光华讲坛——社会名流与企业家论坛第6487期
主 题:Data Driven Optimally Outperforming Without Dynamic Programming
主讲人:加拿大滑铁卢大学 李玉英教授
主持人:统计学院 兰伟教授
时间:5月26日 10:00-11:00
举办地点:柳林校区通博楼TB212会议室
主办单位:统计研究中心 统计学院 科研处
主讲人简介:
Yuying Li is a professor at the Cheriton School of Computer Science at the University of Waterloo in Canada. Prior to joining UW, she was a senior research associate at Cornell University 1988-2005. She is also the recipient of the 1993 Leslie Fox first Prize in numerical analysis competition held at Oxford England. Her research interests include financial data science, machine learning, computational finance, and computational optimization. Li is currently an associate editor for Journal of Computational Finance, as well as Journal of Finance and Data Science.

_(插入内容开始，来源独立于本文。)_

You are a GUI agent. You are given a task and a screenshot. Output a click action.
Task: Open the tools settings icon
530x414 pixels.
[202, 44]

李玉英,加拿大滑铁卢大学Cheriton计算机科学学院的教授。在加入滑铁卢大学之前,她于1988年至2005年在康奈尔大学担任高级研究员。她也是1993年在英国牛津大学举行的Leslie Fox数值分析比赛一等奖的获得者。她的研究兴趣包括金融数据科学、机器学习、计算金融和计算优化。她目前是Journal of Computational Finance和Journal of Finance and Data Science的副主编。
内容简介:
We propose a data driven learning framework to learn stochastic optimal asset allocation strategies without dynamic programming (DP). Our proposed neural network (NN) Policy Function Approximation (PFA) approach learns the optimal dynamic policies directly from data samples, which can either come from simulating a parametric model or resampling market observations directly.

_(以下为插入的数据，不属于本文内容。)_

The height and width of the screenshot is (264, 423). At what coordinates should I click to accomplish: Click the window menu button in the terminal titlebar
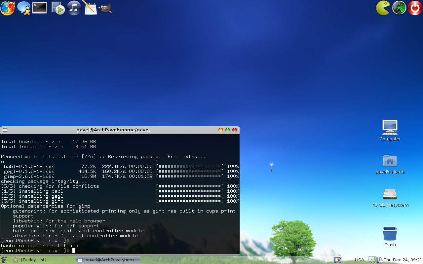5,130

Resampling non-parametrically approximates the sampling distribution of the least prejudiced empirical distribution. We use block resample market data to generate training and testing data sets. We formally establish additionally that using block resampling, for typical data lengths and expected block sizes in finance, the probability of repeating a sample path, even with 1,000,000 random path draws, is negligible.
For outperforming a benchmark, we propose suitable objective functions, which are consistent with asset allocation performance evaluation metrics in financial industry. Specifically, we propose to use information ratio (IO) and tracking differences as objective functions. Using the proposed data driven approach, objective functions, and block resampled market data, we discover robust and higher performance strategies over a benchmark by allocating over equity and bond market indices, as well as factor investing assets. We contrast and assess testing outperformance based on terminal wealth distributions.
主讲人提出了一个数据驱动的学习框架来学习没有动态规划(DP)的随机最优资产配置策略。主讲人提出的神经网络(NN)策略函数近似(PFA)方法直接从数据样本中学习最佳动态策略,这些数据样本既可以来自模拟参数模型,也可以直接对市场观察进行重采样。
重采样非参数地近似于最小偏见经验分布的抽样分布。主讲人使用区块重采样市场数据来生成训练和测试数据集。我们还正式确定,使用区块重采样,对于金融中的典型数据长度和预期区块大。词褂 1000000 个随机路径绘制,重复样本路径的概率也可以忽略不计。
为了跑赢基准,主讲人提出了合适的目标函数,这些函数与金融行业的资产配置绩效评估指标一致。具体来说,主讲人建议使用信息比率(IO)和跟踪差异作为目标函数。使用提出的数据驱动方法、目标函数和块重采样市场数据,主讲人通过配置股票和债券市场指数以及因子投资资产,在基准上发现了稳健且性能更高的策略。主讲人根据终端财富分布对比和评估测试表现。